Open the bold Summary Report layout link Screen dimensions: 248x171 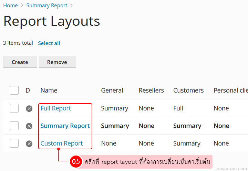[65, 126]
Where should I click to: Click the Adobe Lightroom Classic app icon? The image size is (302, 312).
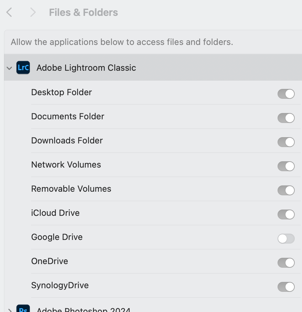click(23, 68)
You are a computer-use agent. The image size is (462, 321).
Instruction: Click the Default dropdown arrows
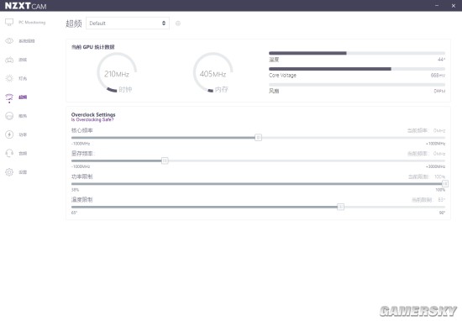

INSTRUCTIONS FOR THE TASK:
Only the lines from the one containing "You are a computer-use" to the end of the listing belong in the answer, exactly as they stand and with no pictures.

WRITTEN SOLUTION:
You are a computer-use agent. The image size is (462, 321).
Instruction: Click the Default dropdown arrows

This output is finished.